EXERCISE
Go through the records and show each line where the word "computer" occurs.

EXERCISE MATERIAL
__________________________________________________
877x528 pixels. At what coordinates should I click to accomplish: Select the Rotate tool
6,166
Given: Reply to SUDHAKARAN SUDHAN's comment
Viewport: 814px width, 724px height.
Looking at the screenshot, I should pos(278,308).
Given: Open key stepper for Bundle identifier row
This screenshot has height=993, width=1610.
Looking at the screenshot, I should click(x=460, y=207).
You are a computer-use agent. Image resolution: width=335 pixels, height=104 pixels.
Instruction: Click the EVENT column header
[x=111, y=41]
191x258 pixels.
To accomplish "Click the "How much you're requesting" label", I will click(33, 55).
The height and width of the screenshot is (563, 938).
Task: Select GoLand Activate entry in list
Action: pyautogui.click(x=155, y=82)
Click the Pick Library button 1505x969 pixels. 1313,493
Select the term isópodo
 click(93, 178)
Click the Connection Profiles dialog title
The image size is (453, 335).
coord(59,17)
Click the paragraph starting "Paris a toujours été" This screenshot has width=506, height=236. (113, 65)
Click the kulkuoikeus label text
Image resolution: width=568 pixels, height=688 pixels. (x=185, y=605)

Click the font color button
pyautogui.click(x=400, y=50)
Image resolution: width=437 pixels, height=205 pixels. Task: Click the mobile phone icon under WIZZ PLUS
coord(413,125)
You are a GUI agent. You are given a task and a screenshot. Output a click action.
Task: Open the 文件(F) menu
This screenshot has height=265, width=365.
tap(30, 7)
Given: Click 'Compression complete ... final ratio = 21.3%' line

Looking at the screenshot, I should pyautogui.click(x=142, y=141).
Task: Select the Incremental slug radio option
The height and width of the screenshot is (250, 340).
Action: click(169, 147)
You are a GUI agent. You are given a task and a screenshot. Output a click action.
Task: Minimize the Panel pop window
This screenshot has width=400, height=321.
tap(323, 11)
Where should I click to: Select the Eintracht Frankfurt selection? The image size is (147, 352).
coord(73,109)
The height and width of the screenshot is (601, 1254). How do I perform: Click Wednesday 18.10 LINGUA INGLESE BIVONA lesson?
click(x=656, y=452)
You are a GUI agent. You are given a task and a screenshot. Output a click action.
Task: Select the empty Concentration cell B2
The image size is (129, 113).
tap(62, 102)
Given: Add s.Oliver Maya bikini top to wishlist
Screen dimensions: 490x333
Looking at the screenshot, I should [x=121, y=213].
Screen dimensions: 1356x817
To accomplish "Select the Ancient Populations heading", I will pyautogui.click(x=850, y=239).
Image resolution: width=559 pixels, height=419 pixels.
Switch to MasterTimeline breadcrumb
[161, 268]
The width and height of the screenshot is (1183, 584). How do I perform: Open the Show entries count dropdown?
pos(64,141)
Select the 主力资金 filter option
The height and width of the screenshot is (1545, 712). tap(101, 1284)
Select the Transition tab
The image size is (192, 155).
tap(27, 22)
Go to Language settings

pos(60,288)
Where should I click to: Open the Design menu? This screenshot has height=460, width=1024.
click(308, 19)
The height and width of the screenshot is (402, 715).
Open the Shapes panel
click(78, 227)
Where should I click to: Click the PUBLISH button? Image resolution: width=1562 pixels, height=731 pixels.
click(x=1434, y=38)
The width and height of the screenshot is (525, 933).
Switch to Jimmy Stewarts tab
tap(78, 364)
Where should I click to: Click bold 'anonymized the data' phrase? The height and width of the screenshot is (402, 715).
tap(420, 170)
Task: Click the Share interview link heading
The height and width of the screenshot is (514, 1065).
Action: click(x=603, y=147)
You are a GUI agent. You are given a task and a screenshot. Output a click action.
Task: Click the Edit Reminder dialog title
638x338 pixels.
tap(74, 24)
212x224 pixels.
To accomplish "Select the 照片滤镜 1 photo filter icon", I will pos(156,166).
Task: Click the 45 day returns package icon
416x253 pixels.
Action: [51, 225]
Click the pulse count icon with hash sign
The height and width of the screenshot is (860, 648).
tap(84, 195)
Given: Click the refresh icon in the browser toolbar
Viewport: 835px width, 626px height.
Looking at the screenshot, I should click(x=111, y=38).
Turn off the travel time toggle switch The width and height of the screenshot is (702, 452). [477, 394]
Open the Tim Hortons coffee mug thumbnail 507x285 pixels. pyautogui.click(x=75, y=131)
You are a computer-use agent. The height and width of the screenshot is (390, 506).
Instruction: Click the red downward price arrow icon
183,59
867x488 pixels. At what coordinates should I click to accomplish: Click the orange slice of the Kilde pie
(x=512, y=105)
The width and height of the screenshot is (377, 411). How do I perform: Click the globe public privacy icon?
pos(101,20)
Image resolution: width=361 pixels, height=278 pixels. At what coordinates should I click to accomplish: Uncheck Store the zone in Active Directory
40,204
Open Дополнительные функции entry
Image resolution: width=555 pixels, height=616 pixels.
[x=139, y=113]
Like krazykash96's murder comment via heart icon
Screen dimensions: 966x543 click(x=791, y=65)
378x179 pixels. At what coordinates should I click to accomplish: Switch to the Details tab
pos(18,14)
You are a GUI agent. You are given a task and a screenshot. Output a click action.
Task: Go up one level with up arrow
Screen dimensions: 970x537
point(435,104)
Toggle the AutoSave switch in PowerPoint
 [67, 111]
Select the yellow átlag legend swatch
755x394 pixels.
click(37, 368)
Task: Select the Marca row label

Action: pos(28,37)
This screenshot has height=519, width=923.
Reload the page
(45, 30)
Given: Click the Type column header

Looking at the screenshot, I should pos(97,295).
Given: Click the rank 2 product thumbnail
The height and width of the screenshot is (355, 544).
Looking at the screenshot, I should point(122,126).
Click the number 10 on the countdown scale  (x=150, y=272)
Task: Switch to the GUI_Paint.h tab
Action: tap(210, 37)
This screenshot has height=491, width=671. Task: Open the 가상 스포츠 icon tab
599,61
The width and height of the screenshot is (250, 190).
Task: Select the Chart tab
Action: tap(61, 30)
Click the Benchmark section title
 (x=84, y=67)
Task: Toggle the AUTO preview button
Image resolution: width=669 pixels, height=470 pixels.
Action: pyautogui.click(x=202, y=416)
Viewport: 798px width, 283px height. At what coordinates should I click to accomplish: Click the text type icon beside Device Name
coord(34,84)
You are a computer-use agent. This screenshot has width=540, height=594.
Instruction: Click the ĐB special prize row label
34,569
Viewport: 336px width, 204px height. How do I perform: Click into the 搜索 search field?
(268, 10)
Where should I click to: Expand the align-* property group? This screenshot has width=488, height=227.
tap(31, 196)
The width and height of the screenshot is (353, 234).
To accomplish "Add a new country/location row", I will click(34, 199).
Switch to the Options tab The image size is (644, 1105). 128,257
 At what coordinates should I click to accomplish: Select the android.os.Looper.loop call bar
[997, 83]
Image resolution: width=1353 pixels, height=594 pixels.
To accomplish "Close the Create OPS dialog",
__________________________________________________
WRITTEN ANSWER
You are a computer-use agent. Image resolution: width=335 pixels, height=104 pixels.
You are a computer-use agent. The height and width of the screenshot is (390, 506).
You are a computer-use agent. This screenshot has width=540, height=594.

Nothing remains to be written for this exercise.